Patrick O’Connor reveals how the sheriff’s office and the district attorney’s office of San Bernardino County framed Cooper
for these horrific murders.
Two days before the murders of Doug and Peggy Ryen, their 10-year-old daughter, Jessica, and 11-year-old Christopher
Hughes, Cooper escaped from a nearby prison and holed up in a vacant house 125 yards below the murdered family’s
hilltop house. Two days after the San Bernardino sheriff’s department established that Cooper had been hiding there, it
locked in on him as the lone assailant despite numerous eye witness reports that implicated three, young white men as
the perpetrators.
From that day forward, the sheriff’s department discarded information that pointed at other perpetrators, destroyed
evidence that exculpated Cooper, and planted evidence that implicated him.

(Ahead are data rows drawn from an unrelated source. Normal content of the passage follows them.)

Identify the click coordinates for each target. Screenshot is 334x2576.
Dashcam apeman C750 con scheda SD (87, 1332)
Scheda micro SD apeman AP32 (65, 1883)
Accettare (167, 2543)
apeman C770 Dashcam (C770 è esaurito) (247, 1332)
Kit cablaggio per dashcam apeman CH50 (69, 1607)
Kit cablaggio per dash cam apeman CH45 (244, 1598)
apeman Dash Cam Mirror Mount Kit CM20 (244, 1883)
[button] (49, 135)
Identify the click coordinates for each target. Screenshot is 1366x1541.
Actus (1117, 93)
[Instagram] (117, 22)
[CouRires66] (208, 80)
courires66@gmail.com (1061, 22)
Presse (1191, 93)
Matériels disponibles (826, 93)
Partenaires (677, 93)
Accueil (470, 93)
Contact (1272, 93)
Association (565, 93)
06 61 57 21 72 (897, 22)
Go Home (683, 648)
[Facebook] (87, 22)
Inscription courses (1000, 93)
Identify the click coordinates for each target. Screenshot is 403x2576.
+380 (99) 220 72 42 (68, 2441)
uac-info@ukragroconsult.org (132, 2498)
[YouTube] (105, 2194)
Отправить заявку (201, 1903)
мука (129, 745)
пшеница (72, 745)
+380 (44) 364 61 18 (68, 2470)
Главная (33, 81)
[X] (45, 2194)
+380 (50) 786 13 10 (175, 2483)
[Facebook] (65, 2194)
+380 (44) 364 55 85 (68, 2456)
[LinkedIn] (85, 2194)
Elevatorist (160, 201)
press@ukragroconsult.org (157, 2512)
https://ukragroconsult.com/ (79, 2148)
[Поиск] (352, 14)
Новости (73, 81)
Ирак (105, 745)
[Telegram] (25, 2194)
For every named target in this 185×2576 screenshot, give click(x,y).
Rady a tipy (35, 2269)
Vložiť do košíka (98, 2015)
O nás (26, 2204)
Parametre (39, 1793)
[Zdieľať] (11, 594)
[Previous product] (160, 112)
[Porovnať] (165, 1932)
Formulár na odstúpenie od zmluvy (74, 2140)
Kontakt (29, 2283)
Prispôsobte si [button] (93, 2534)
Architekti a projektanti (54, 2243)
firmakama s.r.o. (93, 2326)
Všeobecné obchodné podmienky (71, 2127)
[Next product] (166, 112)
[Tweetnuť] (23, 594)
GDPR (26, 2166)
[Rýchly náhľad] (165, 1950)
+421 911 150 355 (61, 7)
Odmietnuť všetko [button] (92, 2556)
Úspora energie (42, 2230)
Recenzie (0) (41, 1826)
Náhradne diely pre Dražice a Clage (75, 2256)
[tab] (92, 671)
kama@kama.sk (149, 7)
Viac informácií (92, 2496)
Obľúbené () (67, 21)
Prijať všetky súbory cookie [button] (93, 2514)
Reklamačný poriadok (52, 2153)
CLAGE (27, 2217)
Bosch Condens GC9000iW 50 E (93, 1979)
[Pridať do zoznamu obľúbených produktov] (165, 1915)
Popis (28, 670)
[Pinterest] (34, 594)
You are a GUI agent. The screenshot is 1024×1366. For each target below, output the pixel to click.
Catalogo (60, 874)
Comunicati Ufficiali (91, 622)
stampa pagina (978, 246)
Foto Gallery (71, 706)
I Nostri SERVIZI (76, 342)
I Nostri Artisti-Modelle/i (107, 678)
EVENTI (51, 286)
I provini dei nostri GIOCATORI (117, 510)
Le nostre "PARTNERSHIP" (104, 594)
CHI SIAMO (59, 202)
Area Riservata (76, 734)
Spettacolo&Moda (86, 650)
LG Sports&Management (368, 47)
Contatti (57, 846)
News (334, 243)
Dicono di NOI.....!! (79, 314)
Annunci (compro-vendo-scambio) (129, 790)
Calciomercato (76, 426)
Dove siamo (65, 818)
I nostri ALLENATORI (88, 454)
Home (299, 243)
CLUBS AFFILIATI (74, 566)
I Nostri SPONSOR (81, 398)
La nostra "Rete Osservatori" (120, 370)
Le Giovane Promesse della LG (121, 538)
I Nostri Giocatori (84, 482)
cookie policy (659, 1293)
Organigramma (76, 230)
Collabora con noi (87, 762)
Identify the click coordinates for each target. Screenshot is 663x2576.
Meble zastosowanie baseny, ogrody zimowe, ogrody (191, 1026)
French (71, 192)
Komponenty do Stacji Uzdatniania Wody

“The justice system has failed him at almost every turn in his long, drawn-out appeal process,” O’Connor said. “If it were
not for a court-ordered moratorium on executions in California over the lethal injection controversy, Cooper – with no
appeals remaining – would have been executed by now.” The moratorium is expected to remain in place until at least the
beginning of 2015.
SCAPEGOAT provides a rare direct examination of the broken justice system in the United States where homicide
detectives and district attorneys all too often become blinded by their goal of winning convictions rather than searching for
justice for both the victims and the accused. The Kevin Cooper case, as Judge William Fletcher of the U.S. Court of
Appeals for the Ninth Circuit says, is a prime example of justice gone begging.
At Gonzaga University School of Law on April 12, 2010, Judge Fletcher delivered a lecture on the subject of the death
penalty, in which he said that the problems with the administration of the death penalty are widespread. To illustrate, he
cited the Kevin Cooper case, stating, “The case I am about to describe is horrible in many ways. The murders were
horrible. Kevin Cooper, the man now sitting on death row, may well be – and in my view probably is – innocent. And he is
on death row because the San Bernardino Sheriff’s Department framed him.”